第61章(第3页)
高班说是,“厨司给太子妃娘子做了扬州菜,大娘子直夸好吃来着。小人叮嘱过,不叫惊动彝斋那头,大娘子应当正安睡吧。”
他听了,这才放心合上眼。但人啊,由奢入俭难,昨晚上她在身边,今晚身侧空空如也,总觉得哪里不太对劲,可恨已然成了亲,居然还要独守空房。
不耐地想转个身,无奈伤口骤痛,让他僵在那里动弹不得。心浮气躁地叹了口气,随手一摆命人退下,耳边只听见窗外呼啸的北风,一阵阵呜咽着卷过檐角,烛火也翕动着,明灭不定起来。
忽然高班的声音传来:“大娘子怎么来了?”
他心头猛地一震,无边的喜悦迎面冲来。
自然压着声问:“殿下睡着了吗?我来看看,若是睡了,我就回去了。”
可他没等高班回答,已经急切地应了她,“没睡。”
顶天的帷幕后,很快探出一个小小的身影,穿着寝衣,外面罩着一件狐裘斗篷。斗篷能遮住上半截,下半截随着步伐迈进,薄薄的裙裾从豁口处露出来。
她登上脚踏,嘶哈嘶哈吸着凉气,“真冷啊……”
他忙让了让,“快进被窝里来,别着凉。”
她蹬了鞋,爬上床内侧,先来摸他的额头,“王主事说你染了风邪,你怎么不让我知道,一个人躲到这里来!”
他宽她的怀,轻描淡写道:“时候不早了,回去怕吵着你。略有些发热不要紧,身上有伤,这是避免不了的。”
她不说话,盘腿坐在一旁,忧心忡忡看着他。
“别坐着,躺下。”他拽了下被子,请她入内。
她唉声叹气,“你该让我知道,夜里难受了,我可以照应你。”
他却苦笑,含含糊糊道:“你在边上,我的难受反倒更添一层。”
她没听明白,追问为什么,“我会小心点,不会碰到你的伤口。”
他眼波微转,欲说还休,最后不过淡淡一笑,“算了,我们说说别的。我先前见着岳父大人了,家里果然担心,想必齐王他们也提心吊胆了一整天。”
“和齐王说上话了吗?他怎么说?”自然用被褥密密包裹住身子,只露出一个脑袋,眨着眼睛问他。

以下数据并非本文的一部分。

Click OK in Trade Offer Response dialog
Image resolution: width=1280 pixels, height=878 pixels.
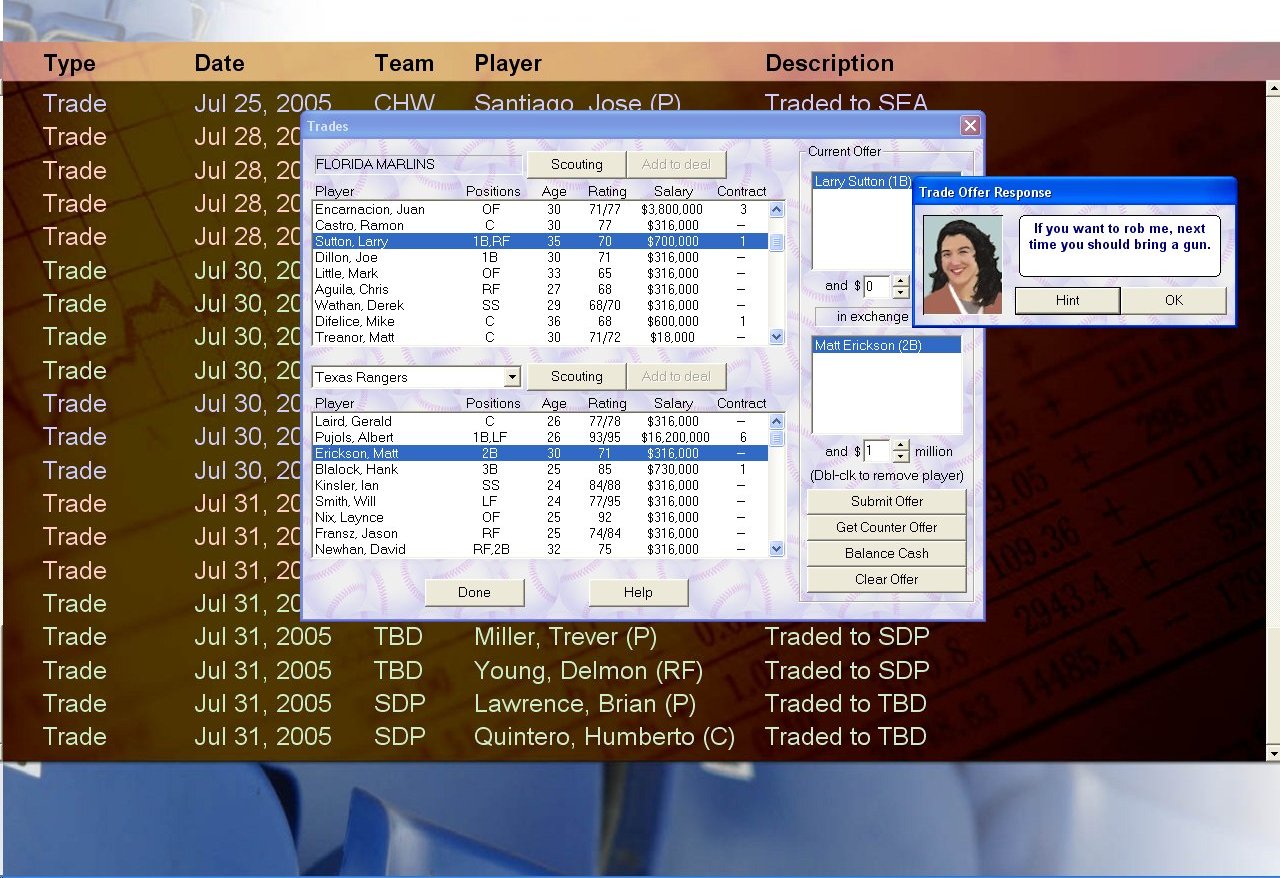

他哼笑了声,“装模作样,旁敲侧击,打探我查出了多少内情。我胡说八道一气,他就懒得和我废话了。”
所以帝王家真是考验人性啊,自然唏嘘:“你们还是一母所生的呢。倘若我和二姐姐,为了争夺嫁妆大打出手……真是不可想象啊。”
他靠着引枕望向殿顶,喃喃道:“等我们以后有了孩子,头一件事就是让他们友爱兄弟,知道什么是至亲手足。我要亲自教他们,不让他们生嫌隙,更不让他们为了争夺权柄,打得头破血流。”
有时他也深思,究竟是什么原因,才导致兄弟之情淡薄至此。想来是因为皇子开蒙早,送进资善堂就由贴身人员侍奉。大儒们说着空洞的同气连枝、一损俱损,这些话都是书本上的大道理,不能深切体会,谁也不会往心里去。
自然听他说起生孩子,有点不好意思,探出右手摇了摇,“师姐姐说,我将来起码会有三个孩子。”
他惊诧,“她怎么知道?”
她指着手上的纹路给他看,“师姐姐会看手相,这儿有三根线,就表明有三个孩子。”
他将信将疑,摊出左手查看,不多不少也是三根。看来子息的数量,老天爷已经定准了。
这时内侍送药进来,自然忙坐起身,探出一根纤细的手臂穿过他颈下,试图把他的上半身托起来。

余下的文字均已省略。